This Learning Curve on Omega-3 fats is sponsored by Burnbrae Farms.

Omega-3s are something I get asked about a lot. A while back, we used to recommend that people consume omega-3s for everything from cardiac health to mood disorders, but what does the research say? Do we still need omega-3s? How about omega-6 and omega-9s?

Let’s take a look at what these fats are, how much of them you should be eating, and which foods to find them in!

What are Omega-3s?

Omega-3 fats are what we call ‘essential fats:’ they can’t be made by the body, so we need to consume them in food or supplements.

Omega-3s include ALA (alpha-linolenic acid), DHA (docosahexaenoic acid), and EPA (eicosapentaenoic acid).

ALA is present in plant foods like flax and vegetable oils, and it needs to be converted by the body into DHA and EPA before it can be utilized. This conversion process is extremely inefficient though, so although you may be consuming plenty of ALA, only a very small amount – like, 1-10% – ends up being turned into DHA and EPA. The rest is used for energy just like any other fat.

EPA is used to produce eicosanoids, which are signaling molecules that increase or reduce inflammation and other immune responses. When you get a fever, or you sprain your ankle and it gets red and hot, or when you start sneezing from pollen in the spring, these reactions are your eicosanoids at work. Eicosanoids can also reduce inflammation, which is very important for health.

DHA helps form your skin and the retinas in your eyes. And even though my baby factory is closed, it’s important for some of you to know that DHA is crucial during pregnancy and infancy to ensure the normal development of baby’s brain, eyes and nerves. It’s also important for adult brains, too.

Good sources of EPA and DHA include fatty fish, enriched eggs, and algae.

What are the benefits of omega-3 fats?

We know that omega-3s can help decrease triglycerides, and that its consumption may be associated with a lower risk for coronary heart disease, although the research is less than conclusive.

Scientists are studying links between adequate omega-3 fat intake and high blood pressure, dementia, age-related macular degeneration and some cancers. Their effect on mood has been studied extensively, but the verdict remains inconclusive.

What we know is that the ratio of omega-3s to omega-6s is important – before the world was industrialized, our ratio of omega-3s to omega 6s was around 1:4. Now, it’s 1:15. The ideal ratio is debatable, but we do know that not getting enough omega-3’s can throw this ratio off unfavourably, possibly leading to inflammation and chronic disease. A balanced (low) ratio may be associated with lower cardiovascular risk and lower levels of inflammation.

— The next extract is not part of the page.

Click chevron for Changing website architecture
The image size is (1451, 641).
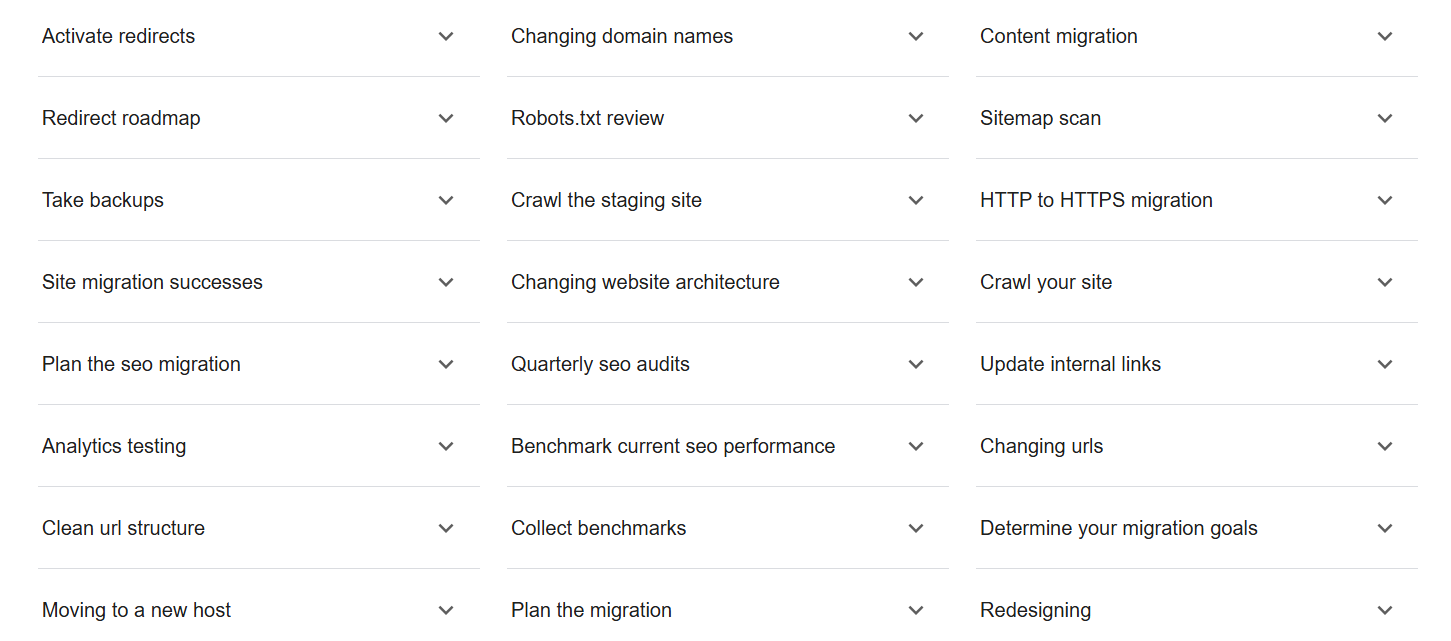pos(915,283)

What about omega-6s and omega-9s?

Omega-6s are present in large quantities in the Standard American Diet. It’s rare to be deficient in omega-6 fats, but it’s important to get your omega-6’s from nourishing sources such as nuts and seeds. A lot of the omega-6 fats that we consume are in ultra-processed foods, which in large quantities, may cause inflammation and increased risk for diseases.

Omega-9s are produced by our body, and are plentiful in our food as well, so no need to worry about them. In case you’re wondering, omega-9s are in  in olive oil, avocado oil, and nuts.

How much omega-3 fats do you need?

There’s no Daily Recommended Intake for DHA, but research shows that the following levels are sufficient for general health:

Children (ages 1-18): 100-150 mg DHA/day

Adults: 250-500 mg DHA/day

A 2014 report from Statistics Canada found that close to 40 per cent of Canadians are not getting enough DHA+EPA omega-3 fats.

As a result, they may have increased risk of coronary heart disease (remember this survey provides information, but does not show cause and effect).

Where to find omega-3s

The two best sources of Omega-3s as DHA/EPA are fish and omega-3 enriched eggs, which compared to fresh fish, are an inexpensive way to get your omega-3s.

Eggs have a low carbon footprint for a food that delivers perfect protein.  In fact, eggs are classified with soy and nuts and other plant proteins as low in Green House Gas Emissions by the World Resources Institute, 2018.

The omega-3 in Burnbrae Farms eggs come from flax seeds and omega-3 rich oils in the hens’ diet. What’s super interesting is that hens actually have the ability to turn the ALA in the flax into DHA for us. So the omega-3 in Burnbrae eggs are in the form of DHA.

Two Burnbrae Farms Naturegg Omega 3 eggs contain 180 mg DHA+EPA and two Omega PLUS eggs contain 300 mg DHA +EPA.

So if your family is always eating eggs, all you have to do is change the type of eggs you’re eating to increase your intake of omega-3 fats.

Final Thoughts on Omega-3s

Bottom line: Omega-3 fats are a healthy addition to your diet. They’re used by the body for many important processes, and they’re only available in food. Make sure you get them in the correct form, DHA/EPA, for the best bioavailability!

 

 

 

 

 

8 Comments

  1. Great article, thanks for sharing! Good to know just how much omega 3’s are in those eggs!

  2. Great post, so informative and love the tip about getting Omega’s from nourishing sources.